Lassù, sulla roccia, le costruzioni decadevano. Mura possenti si sbriciolavano assaltate dalle frane di un terreno diventato incolto, che anche con le radici si incuneava tra le pietre, scardinandole. Ed è ora il carisma silenzioso di Camerata Vecchia questo succedersi di alzati grigi e rugosi, da ritrovare infilandosi tra una roccia e l’altra. La “casa di Nello” è quella più leggibile, dove resiste il pavimento e il focolare. Mentre resta miracolosamente in piedi l’arcata bianca della Chiesa di San Salvatore, protetta dalla roccia scavata, come la maggior parte delle abitazioni: cameraeerano dette queste nicchie, e da qui il nome di Camerata. 

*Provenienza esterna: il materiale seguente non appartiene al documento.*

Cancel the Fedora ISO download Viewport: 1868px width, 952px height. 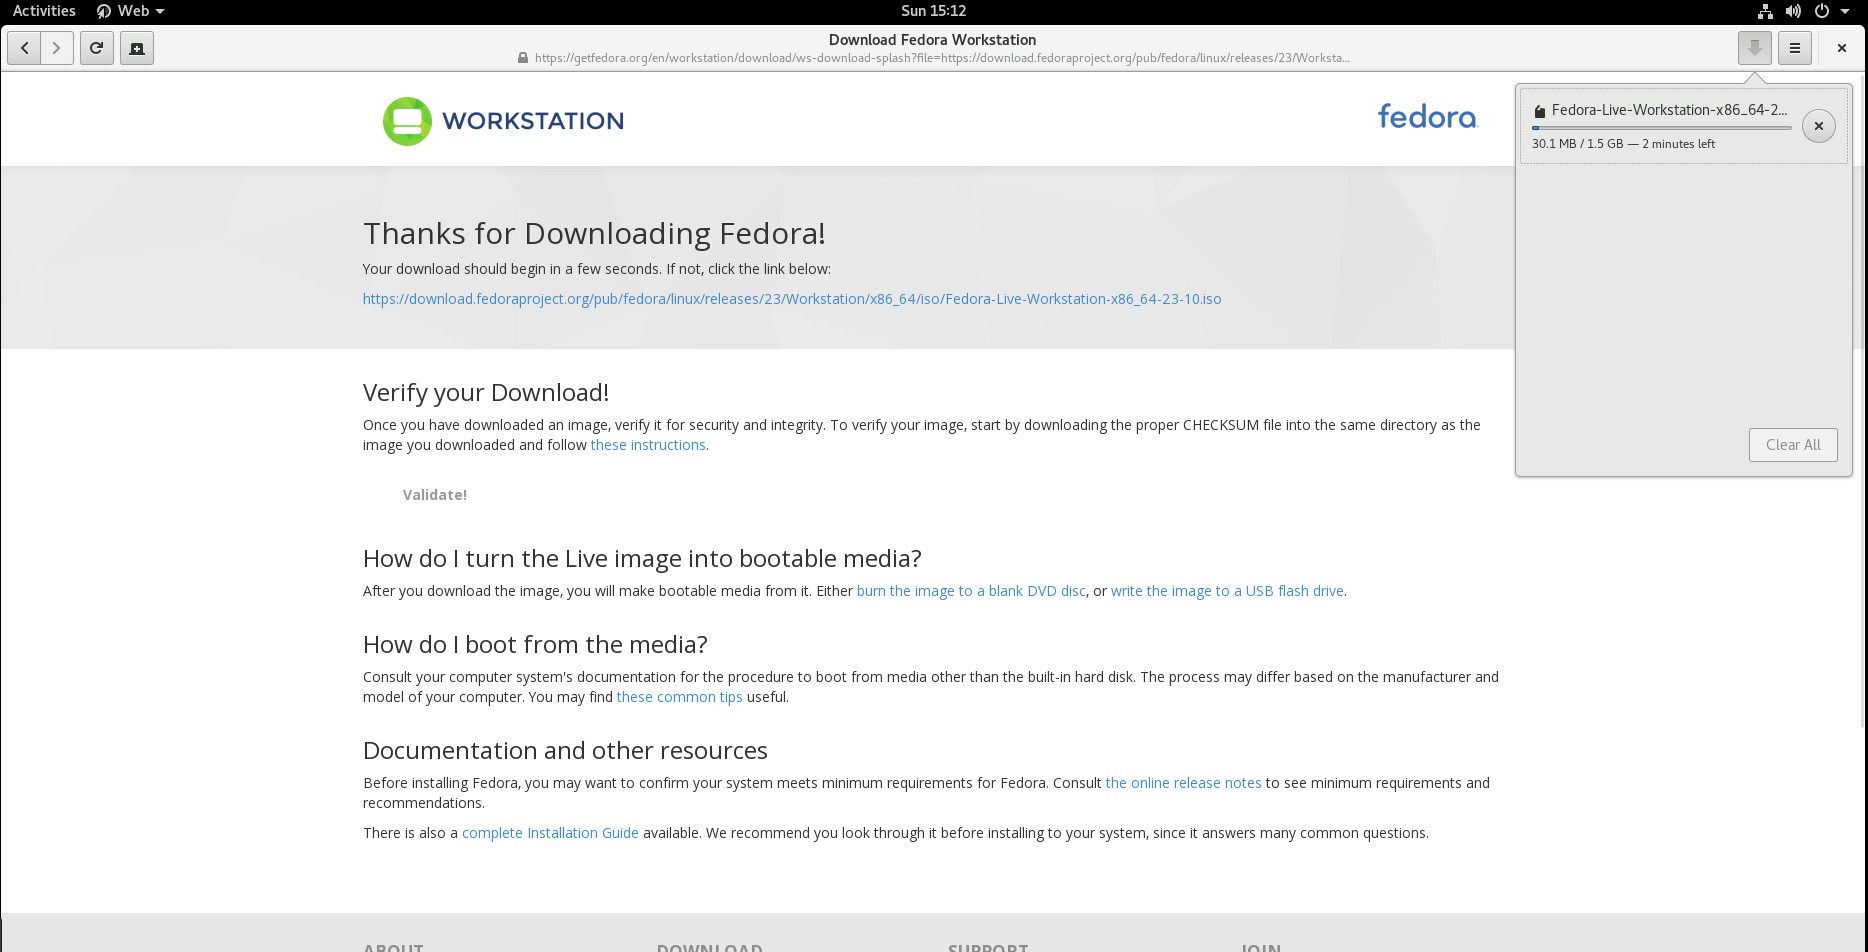(x=1818, y=126)
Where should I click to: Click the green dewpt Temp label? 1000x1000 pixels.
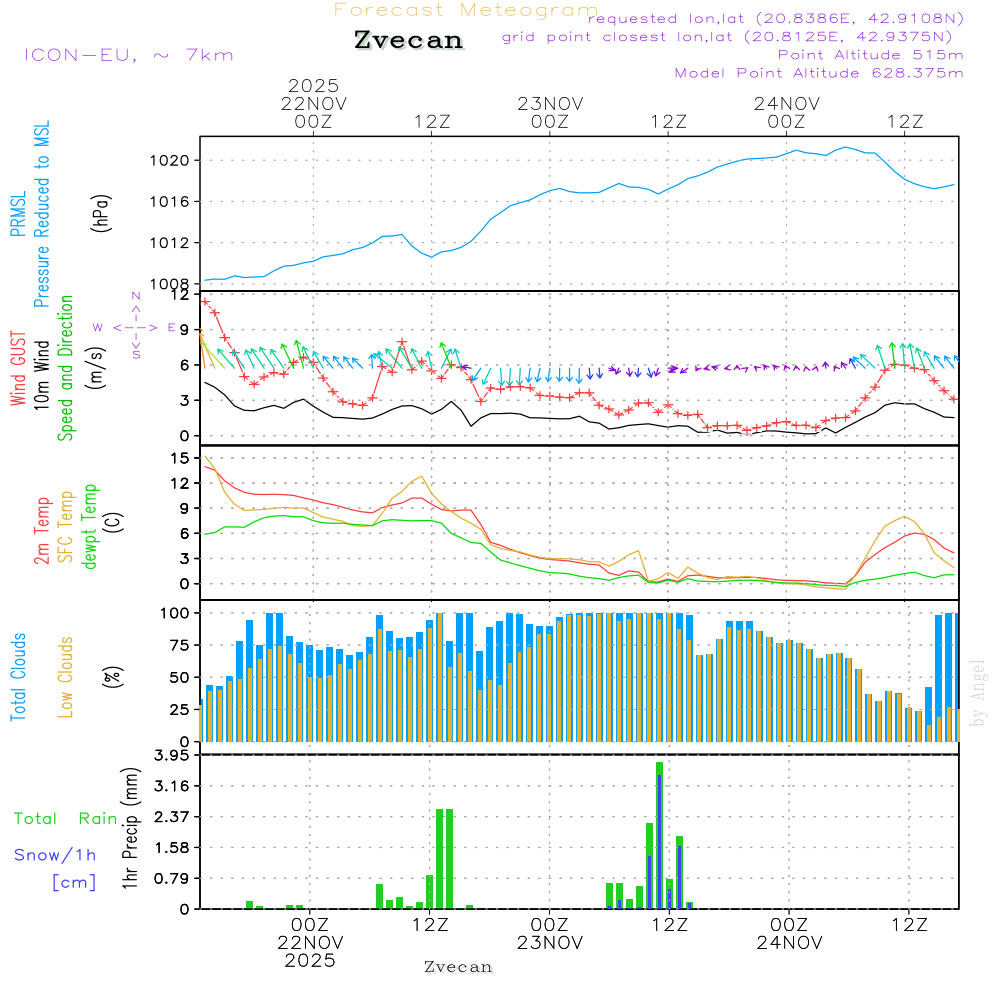click(90, 525)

Si può arrivare da parecchi punti a Camerata Vecchia. Dalla città nuova, ma anche, per esempio, dall’Osservatorio astronomico di Prataglia, sull’altopiano che sovrasta Cervara, un’altra perla del Parco Naturale dei Simbruini. Percorso quest’ultimo quanto mai suggestivo perché – tra le chiome degli alberi e dei cespugli – permette di scorgere dall’alto, sull’opposto versante, le case di Camerata Nuova e sullo sfondo, là dove pare che il costone si arresti, le fantasmatiche rovine di quella Vecchia. E se si può imputare alle autorità locali la mancanza, in questo percorso, della indicazione precisa della sterrata in salita da imboccare per raggiungere la meta (chi scrive l’ha azzeccata grazie alle informazioni di un automobilista del luogo incontrato sulla carrareccia per Camposecco), quando la si raggiunge si resta incantati dal paesaggio sconnesso e tanto appartato da apparire sacrale. Perché conserva l’alito misterioso di vite e consuetudini interrotte dalla potenza devastatrice delle fiamme. 

L’ultima stazione prima di raggiungere quota 1220 metri è una piccola chiesa, affacciata sull’anfiteatro dei monti: si chiama Santa Maria delle Grazie, la cappelletta, aperta al culto solo il lunedì di Pasqua, quando si va a pregare la Madonna raffigurata nel dipinto sull’altare tra i santi Lorenzo e Francesco. Una facciata spartana su una piccola gradinata in peperino e il tocco raffinato di un portale neoclassico in marmo bianco. Non lontano il palo con i cartelli del Club Alpino indicano la direzione e i tempi di percorrenza per altri ambiziosi traguardi: il rifugio di Camposecco, il Monte Autore, Vallepietra. Ma qui ci vuole la stoffa di ben allenati camminatori.